C.S. Lewis has long been criticised for the sexist way he handled Susan's puberty and the discovery of her 'sexuality' in the Narnia books. (She is described as being obsessed with her looks and boys' attention, making her unacceptable for Narnia in the ending of the series).
(To her credit, Hari's review has more substance than Indramalar's and Mumtaj's, and demonstrates a little more familiarity with Lewis's work.)
I watched Prince Caspian yesterday, and I must say that it wasn't as good as I'd hoped. Already The Lion, the Witch and the Wardrobe fell short of my expectations (as a movie, strictly speaking); Caspian was worse. Hari blames it on the obsession with battle scenes, and I couldn't agree more.
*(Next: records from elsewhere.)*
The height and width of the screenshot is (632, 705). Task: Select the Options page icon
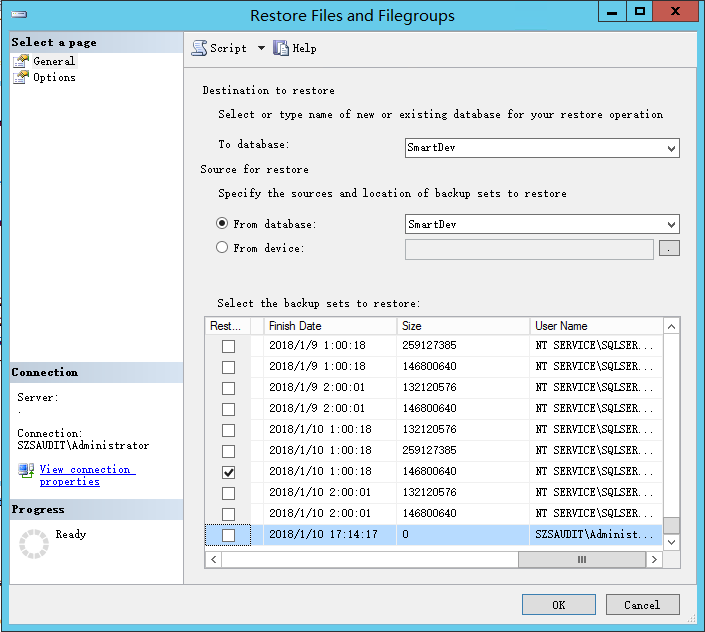21,77
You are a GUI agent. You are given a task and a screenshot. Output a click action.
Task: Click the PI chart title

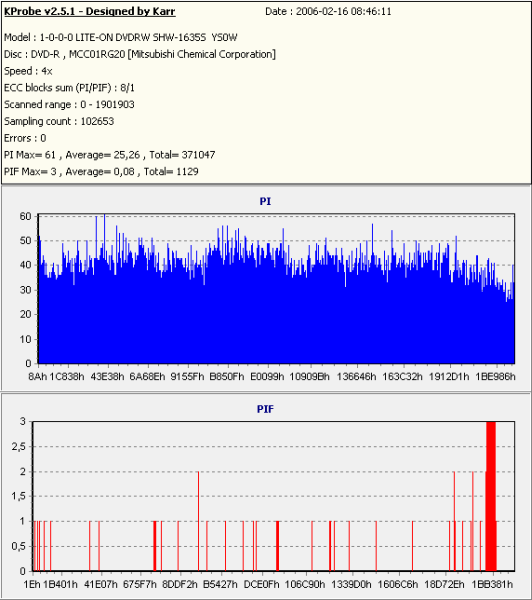[x=265, y=201]
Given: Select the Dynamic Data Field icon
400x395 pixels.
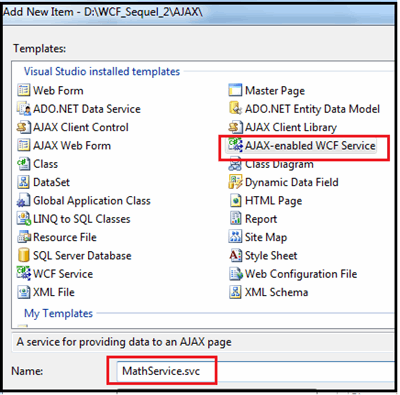Looking at the screenshot, I should [x=235, y=182].
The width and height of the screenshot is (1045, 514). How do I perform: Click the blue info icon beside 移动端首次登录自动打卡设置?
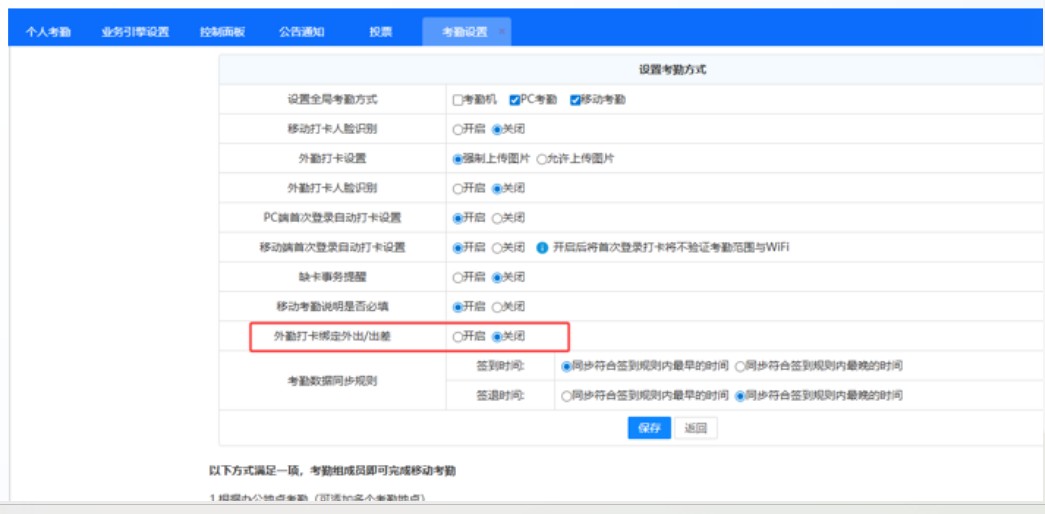tap(542, 247)
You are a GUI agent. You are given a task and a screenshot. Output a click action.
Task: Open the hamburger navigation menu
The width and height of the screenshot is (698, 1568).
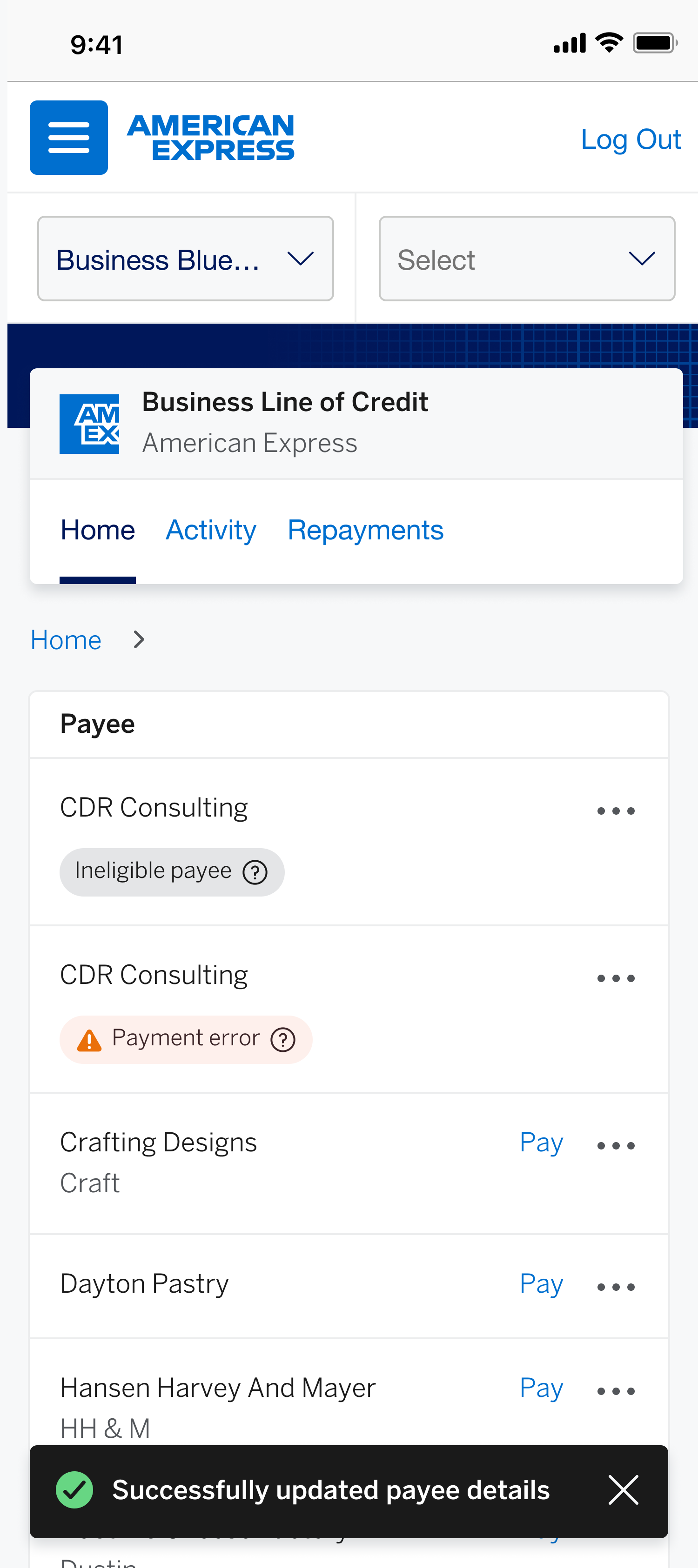click(x=69, y=138)
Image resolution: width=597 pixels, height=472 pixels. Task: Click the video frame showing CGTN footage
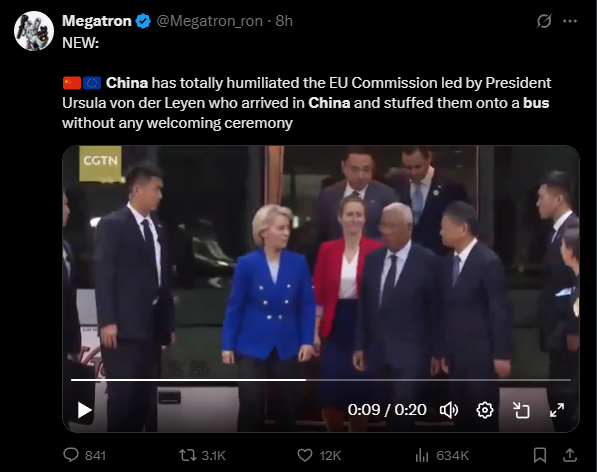point(321,266)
In the book, Lewis spends a long time allowing the drama to unfold via the telling of Caspian's story by the dwarf Trumpkin, and the battle only occurs in a small part at the end. While I'm not a book purist and while I also understand that drama in literature cannot always be translated to the same effect onscreen, I don't think the (added) siege of King Miraz's castle in the movie was warranted. It looked like a rehash of the battle scenes in Wardrobe.
(Also, I was quite disappointed with two things in particular: the fact that Aslan gets remarkably little screen time despite a strong presence in the Caspian book, and that no mention was made of Caspian's original tutor, a female dwarf-Telmarine. I especially enjoyed the part in the book when Aslan overturns the house in which she is bedridden and brings her to Caspian.)
But I digress.
I think Hari's accusation of Lewis as being sexist is baseless. And even if he could be considered 'sexist' in some ways (by not letting girls fight in battle), it is not the kind of sexism we know today. The trouble begins when one reads this book written in the fifties through the eyes of society some fifty years later.
At any rate the Chronicles of Narnia can hardly be considered sexist because in every story, girls and boys are featured in equal prominence, from The Magician's Nephew through The Horse and His Boy to The Last Battle itself. In fact in most (if not all) of the books, the female protagonists are frequently portrayed as the wiser of the two sexes.
And on Susan's unfitness for Narnia, it was not because of her puberty or sexuality, but as Hari correctly pointed out, her obsession. I actually think it's one of the saddest moments in the entire series; sad becuase her siblings had to go on without her, and sad especially because it shows that even a Queen of Narnia can turn her back on it.
In the most direct Christian context, teenagers who turn away from God despite a Christian upbringing immediately come to mind. I think it was a warning Lewis wanted to hammer home to his readers, i.e. that the choice between God and the world is very real. What are the things we are obsessed with? Again it is NOT about puberty and sexuality and growing up; rather, it's about how we choose to grow. Peter, Edmund and Lucy also grew, but they chose not to forget Narnia.
The words of the Christ ring true: we cannot serve both God and money.
2 comments:
hi ben
i have not watched caspian yet, but i do have to admit that, your commentaries on susan's behaviour have been rather insightful.
and anyway, just to let you know that i've tagged you.
cheers!
wow... wat a thorough review... thanks for the thoughts!!